THE Lisburn Borough Coat of Arms, which can be seen on many signs placed on main roads on the outskirts of the town, was granted on November 15, 1966.

A lot of interesting local history was woven into its intricate design and each of the colourful illustrations has an individual symbolic meaning.

In the centre is a shield in blue with a gold cross, the centre of which is engraved and has a design of a Bishops mitre which indicates that Lisburn was a cathedral town for more than 300 years.

The ends of the cross are in a Fleur de Lys referring to the early Huguenots settlers.
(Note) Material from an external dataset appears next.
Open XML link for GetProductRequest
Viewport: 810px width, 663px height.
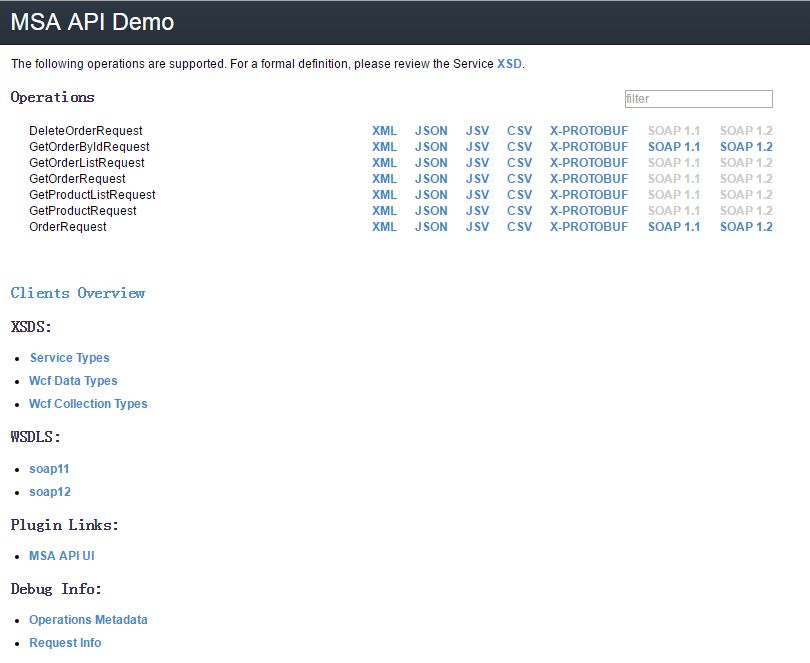click(x=384, y=211)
In the top left-hand quarter of the shield a silver shuttle with gold thread are symbolic of the linen industry and in the lower right quarter a silver ostrich's head with a gold horseshoe in it's beak are from the arms of Sir Richard Wallace and refer to his fame as a collector.

The shield is surmounted by a helmet with a blue and gold mantle ., and on the helmet is a blue and gold wreath bearing a red crown in the shape of a wall with battlements, which is the badge of the municipality.

Standing on the battlements is a black gamecock with red comb and wattles, which is a punning reference to the old name of the town - Lisnagarvey, the fort of the gamesters.

On each side of the crown and gamecock is a sprig of flowering flax in its natural colours; The `supporter on each side is a black phoenix rising from flames in their natural colours.

Each phoenix has a gold beak and wears a small red mural crown similar to that on the crest. These and the motto 'I will arise out of the fire' refer to fact that the town was twice burnt down and rebuilt in its early days.